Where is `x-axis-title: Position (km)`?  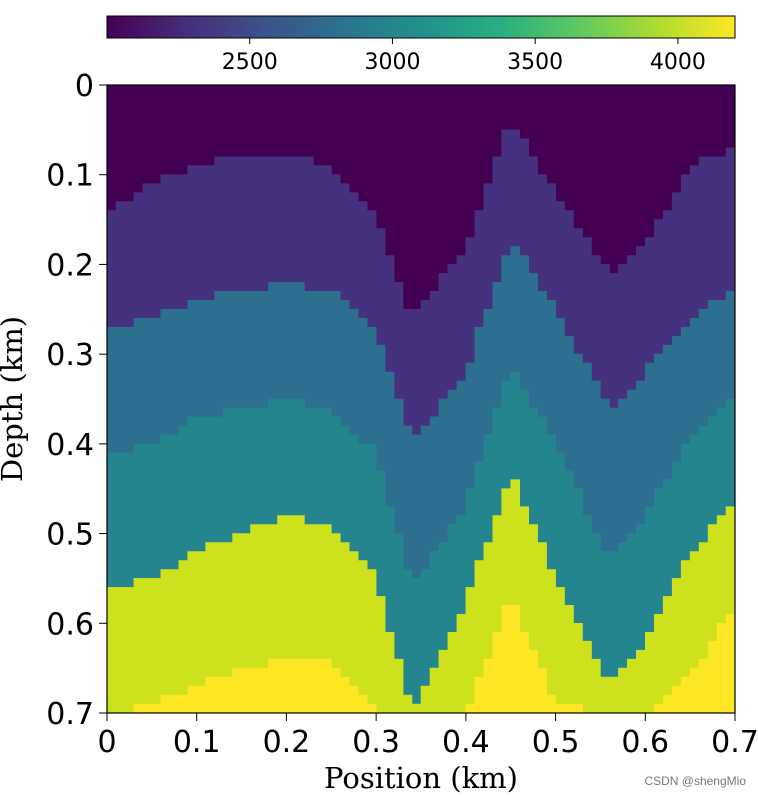
x-axis-title: Position (km) is located at coordinates (421, 778).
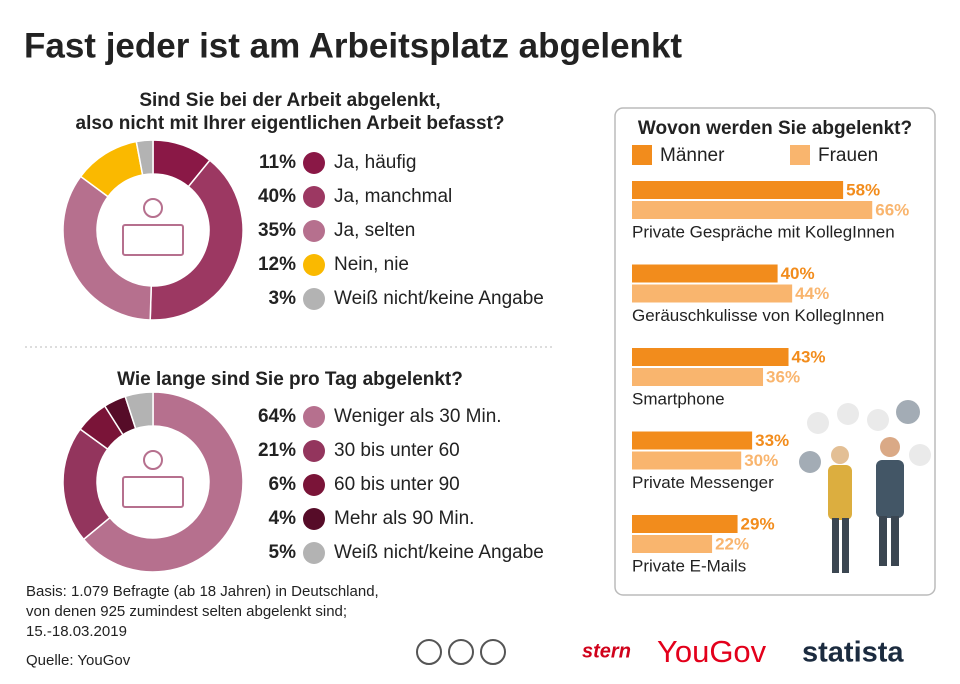 This screenshot has height=684, width=960. I want to click on legend-label: Frauen, so click(848, 156).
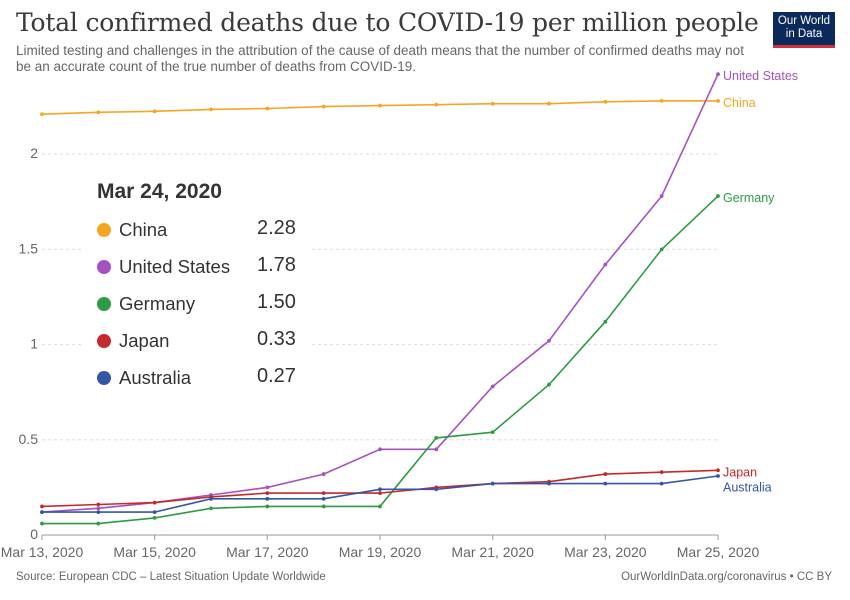 The height and width of the screenshot is (600, 850). Describe the element at coordinates (200, 379) in the screenshot. I see `tooltip-row-australia: Australia 0.27` at that location.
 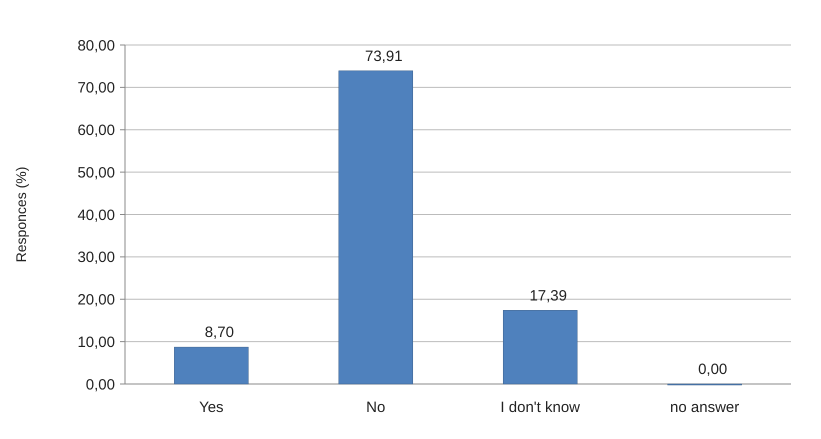 I want to click on data-label: 17,39, so click(x=548, y=296).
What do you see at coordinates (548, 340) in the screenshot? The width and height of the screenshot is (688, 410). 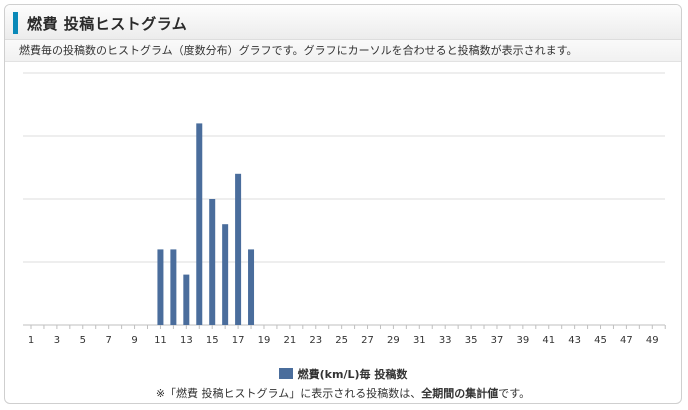 I see `x-tick-label: 41` at bounding box center [548, 340].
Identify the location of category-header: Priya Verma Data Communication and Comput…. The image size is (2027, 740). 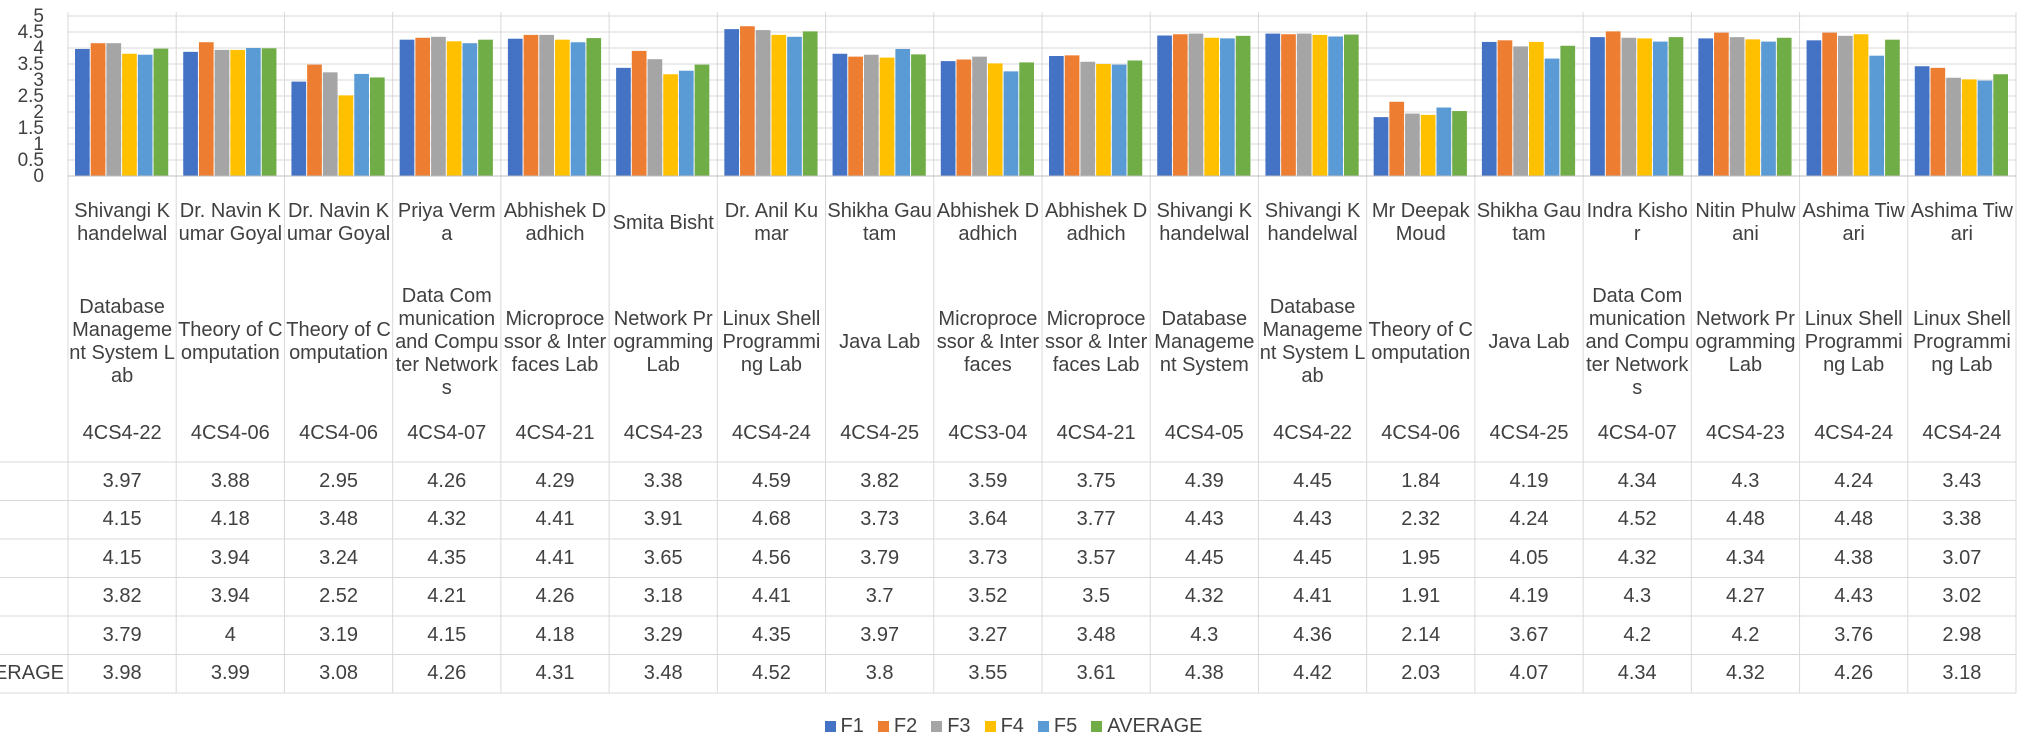
(447, 316).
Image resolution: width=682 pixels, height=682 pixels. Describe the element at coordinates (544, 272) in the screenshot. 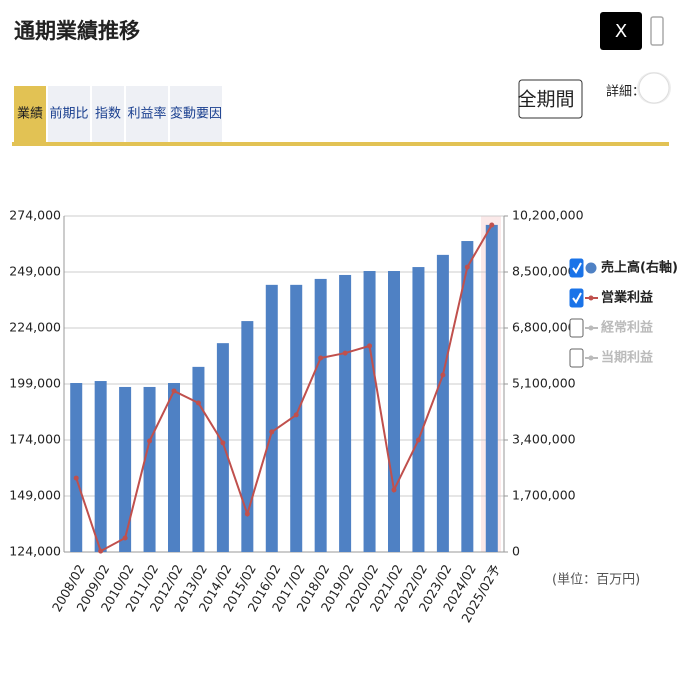

I see `y2-tick-label: 8,500,000` at that location.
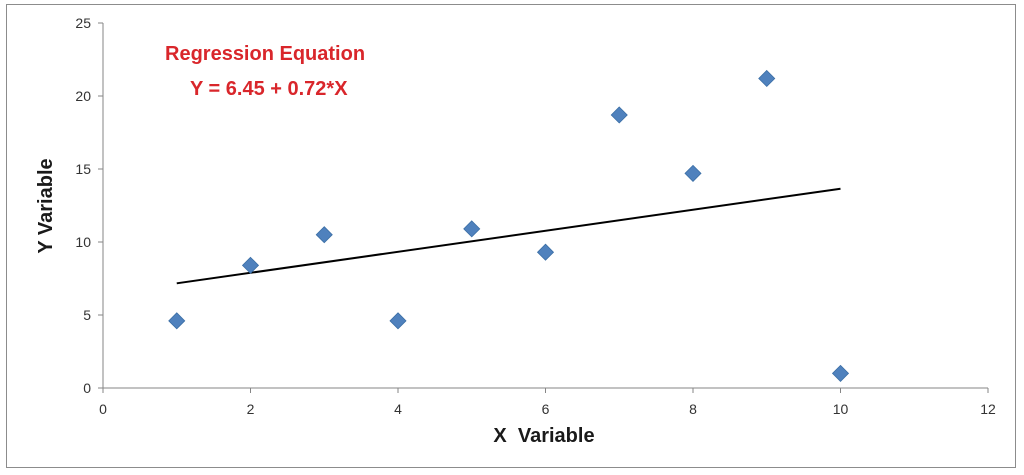 This screenshot has width=1024, height=475. Describe the element at coordinates (87, 388) in the screenshot. I see `y-tick-label: 0` at that location.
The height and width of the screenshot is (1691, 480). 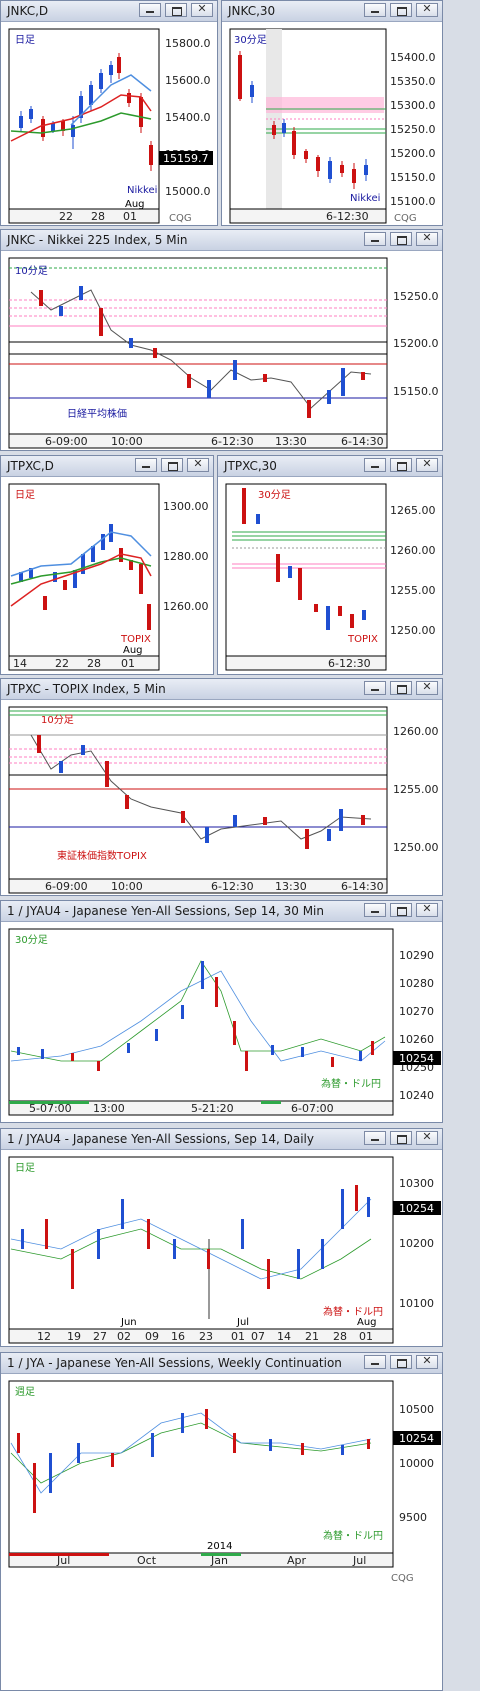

□ □ □

§ **Exercise**
Can you reproduce the material word for word, starting at the line containing "Image resolution: width=682" and running through the end of the material, while leaving the pictures out?

§ **Answer below**
Image resolution: width=682 pixels, height=682 pixels. Describe the element at coordinates (544, 272) in the screenshot. 

I see `y2-tick-label: 8,500,000` at that location.
 This screenshot has width=1024, height=475. Describe the element at coordinates (87, 388) in the screenshot. I see `y-tick-label: 0` at that location.
The height and width of the screenshot is (1691, 480). 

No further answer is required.